Verica Jovanović, the director of the "Batut" Public Health Institute said, “We received an autoclave that destroys bacteria, viruses and other microorganisms by using steam and high temperature, and a shredder that grinds medical waste previously sterilized in autoclave - into fine particles. After such treatment, the amount of medical waste is significantly reduced, and it can be disposed of in the same way as non-medical waste or can be recycled.”
The USAID donation also includes two transport trolleys for loading carts, a loading cart designed specifically for waste treatment including liquids, two water treatment systems, a ground scale and 10 transport containers.
“Our report found that in Serbia, during the first 12 months of the pandemic alone, the amount of generated medical waste was about 40 percent higher compared to the same period before COVID-19,” said Francine Pickup UNDP Serbia Resident Representative, adding that “we must keep the environment protected, because our long-term health depends on it.”
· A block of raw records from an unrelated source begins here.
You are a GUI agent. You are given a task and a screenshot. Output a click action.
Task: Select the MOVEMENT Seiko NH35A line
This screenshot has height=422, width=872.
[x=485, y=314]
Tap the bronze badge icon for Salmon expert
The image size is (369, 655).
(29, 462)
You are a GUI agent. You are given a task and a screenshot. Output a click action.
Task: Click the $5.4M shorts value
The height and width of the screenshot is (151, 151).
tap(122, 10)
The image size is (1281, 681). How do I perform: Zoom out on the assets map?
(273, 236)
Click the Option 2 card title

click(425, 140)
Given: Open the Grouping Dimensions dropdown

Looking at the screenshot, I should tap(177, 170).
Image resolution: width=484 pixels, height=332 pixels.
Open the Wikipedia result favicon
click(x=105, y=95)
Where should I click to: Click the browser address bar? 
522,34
Jelena Janković, a.i. Assistant Minister of Health in the sector of public health and program healthcare, thanked the Institute, UNDP and USAID for their support in activities related to public health protection and the donation, adding that it is crucial that this modern autoclave is used to enable recycling of medical and infectuous waste.
The delivery of this equipment is part of the twenty-month $2.75 million “Together against COVID” project, funded by the USAID and implemented by UNDP. The project is realized in partnership with the Ministry of Health and the "Dr Milan Jovanović Batut" Public Health Institute and supports Serbia’s response to the COVID-19 pandemic in the areas of health, and social and environmental protection.